Nah, udah ngerasa betapa ngga enaknya kehilangan sahabat, setelah itu aku jadi selalu ngingetin ke diri sendiri, jangan sampai kejadian yang sama terulang lagi. Alhasil, ketika kenaikan kelas dan bertemu dengan teman-teman kelas yang baru, aku jadi berusaha untuk bersikap biasa aja ke temen-temen deket yang lawan jenis.Trauma rasanya kehilangan sahabat cuma karena cinta-cinta monyet yang nggak jelas.

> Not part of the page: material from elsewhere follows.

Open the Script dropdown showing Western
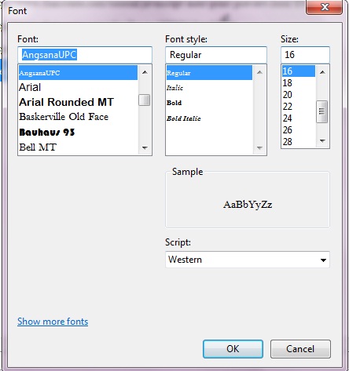The image size is (349, 371). (248, 260)
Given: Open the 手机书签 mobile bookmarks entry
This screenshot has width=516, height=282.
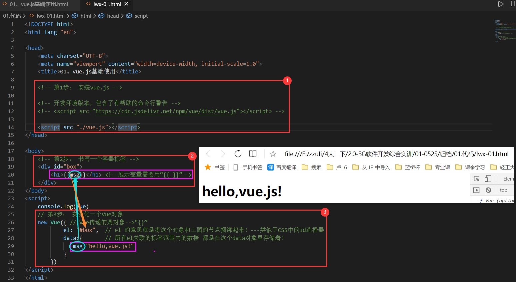Looking at the screenshot, I should pos(252,167).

Terus, aku ngga pernah naksir orang dong selama sekolah?
Oh, tentu pernah dong 😁
Tapi aku pinter-pinter bego, suka sama orang tuh jarang, tapi kalau udah suka, hilangnya lama. Dulu dua tahun sekelas sama crush, dan senengnya karena kami punya hubungan yang cukup baiklah sebagai temen (sering adu nilai pas ulangan. Kalau bimbel kadang duduk berdua. Pokoknya bikin belajarku jadi semangat. WKWK, Lha kok malah kebablasan 😅) Tapi semuanya disimpan rapat-rapat, jadi sampai lulus orangnya ngga tau. Bahkan sampai aku udah lulus SMA, aku belum ngelupain si crush. Sampai sekarang kadang masih suka nanyain dia ke temen-temen lama.
Udah deh, sekian. Terima kasih untuk yang sudah membaca tulisan yang ngga ada faedahnya ini, isinya cuma curhatan masa SMP, HAHA.